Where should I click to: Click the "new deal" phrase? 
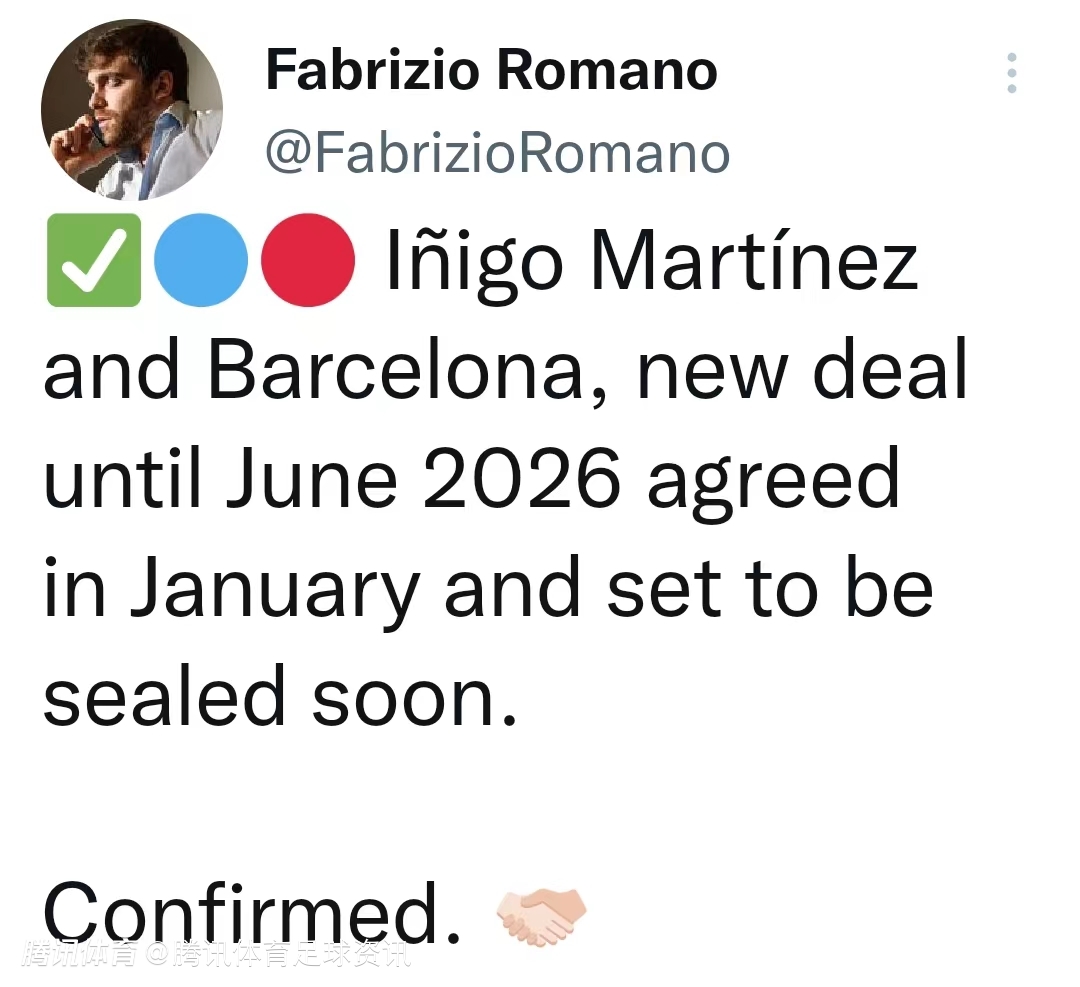point(802,371)
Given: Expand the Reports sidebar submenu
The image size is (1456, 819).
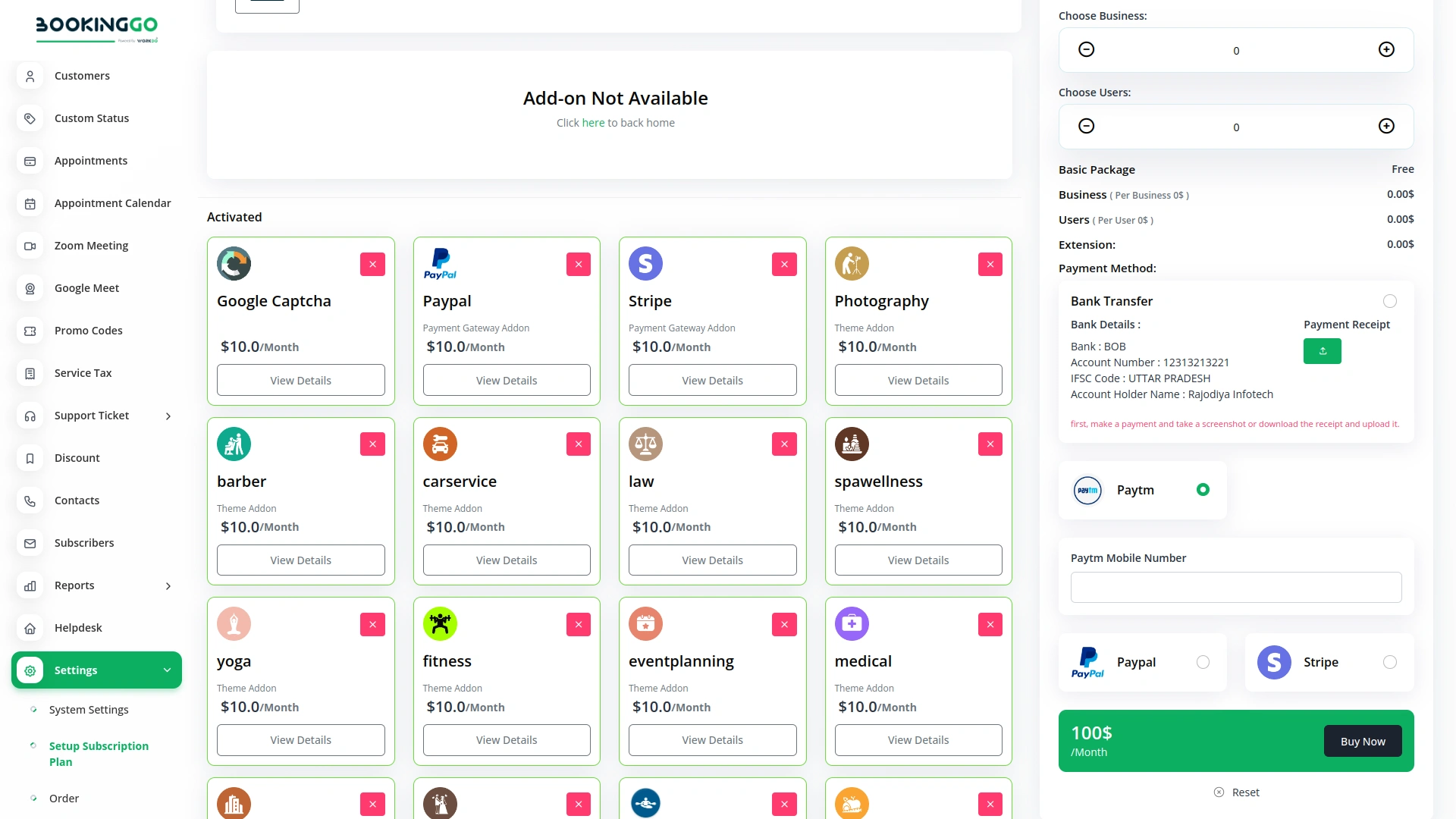Looking at the screenshot, I should (168, 585).
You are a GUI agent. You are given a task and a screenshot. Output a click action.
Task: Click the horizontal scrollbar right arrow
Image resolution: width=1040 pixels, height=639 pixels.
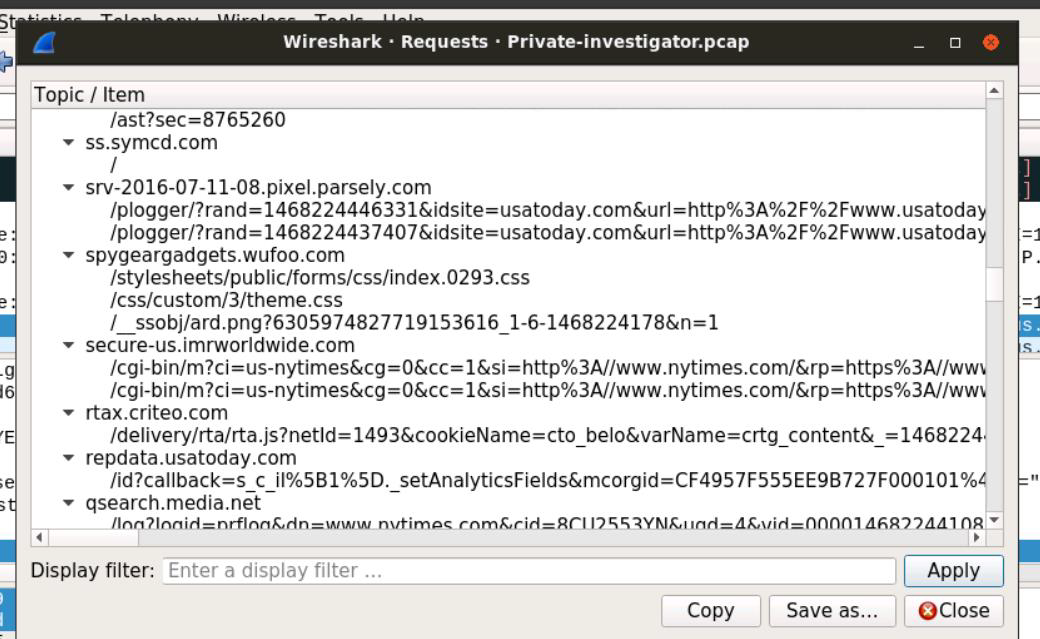pos(978,537)
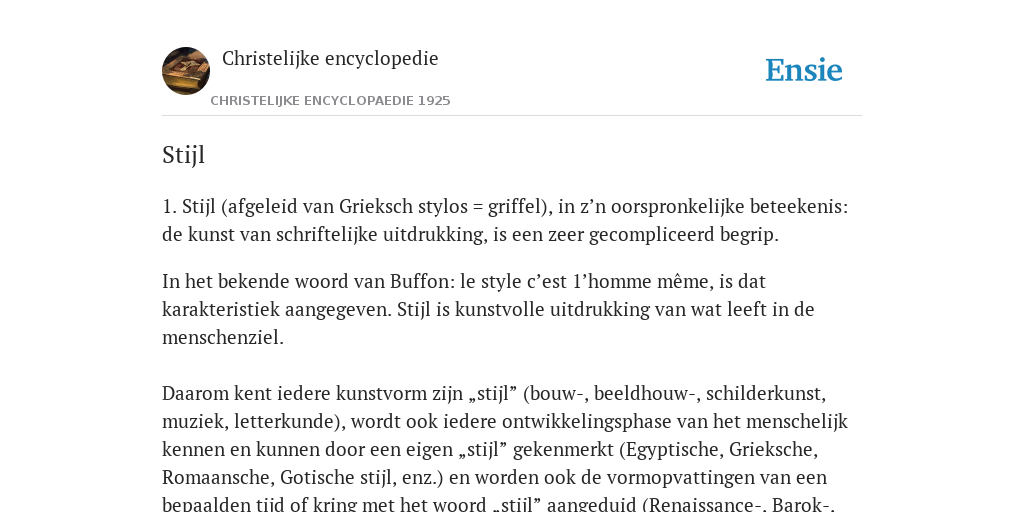This screenshot has height=512, width=1024.
Task: Click the Christelijke encyclopedie title
Action: pos(330,58)
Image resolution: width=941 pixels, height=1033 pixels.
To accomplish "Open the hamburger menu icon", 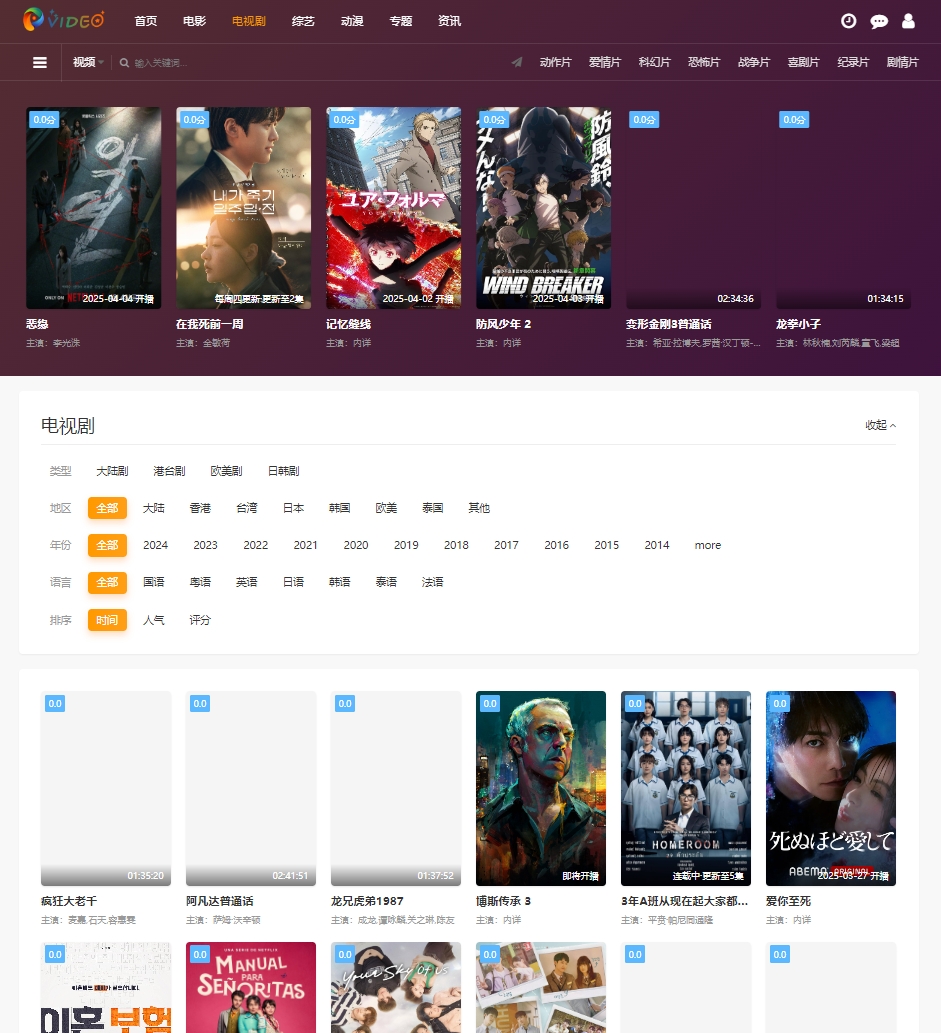I will 40,62.
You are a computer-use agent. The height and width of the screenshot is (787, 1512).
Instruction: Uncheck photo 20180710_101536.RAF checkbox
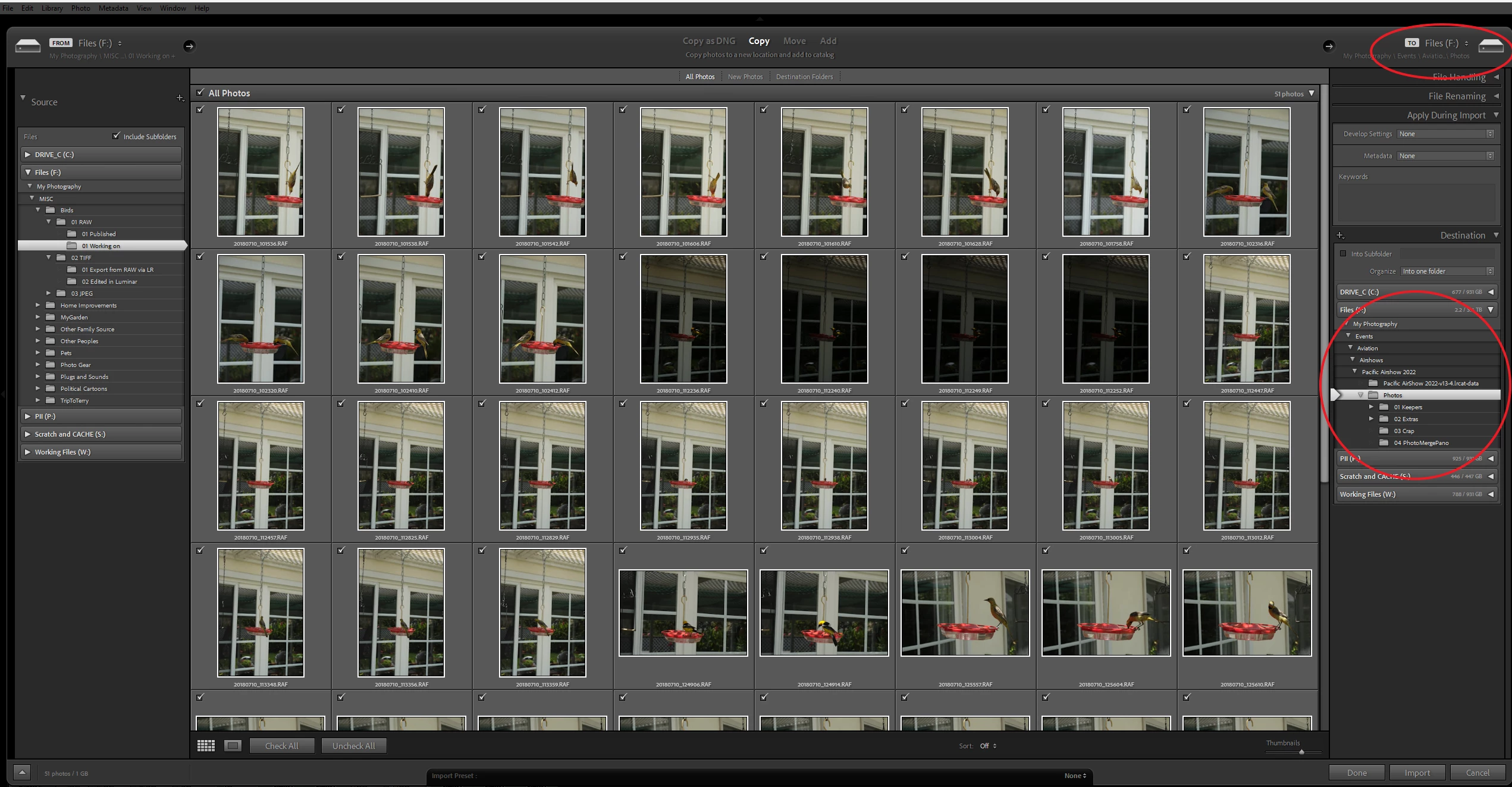pos(200,109)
━━━━
### YOUR OBJECTIVE
Transcribe word for word everything from the line containing "You are a GUI" down to the line containing "This screenshot has height=512, width=1024.", including both of those lines. Leave the pictures out.

### FINAL RESULT
You are a GUI agent. You are given a task and a screenshot. Output a click action.
Task: Click the horizontal scrollbar right arrow
Image resolution: width=1040 pixels, height=639 pixels.
pos(978,537)
This screenshot has height=512, width=1024.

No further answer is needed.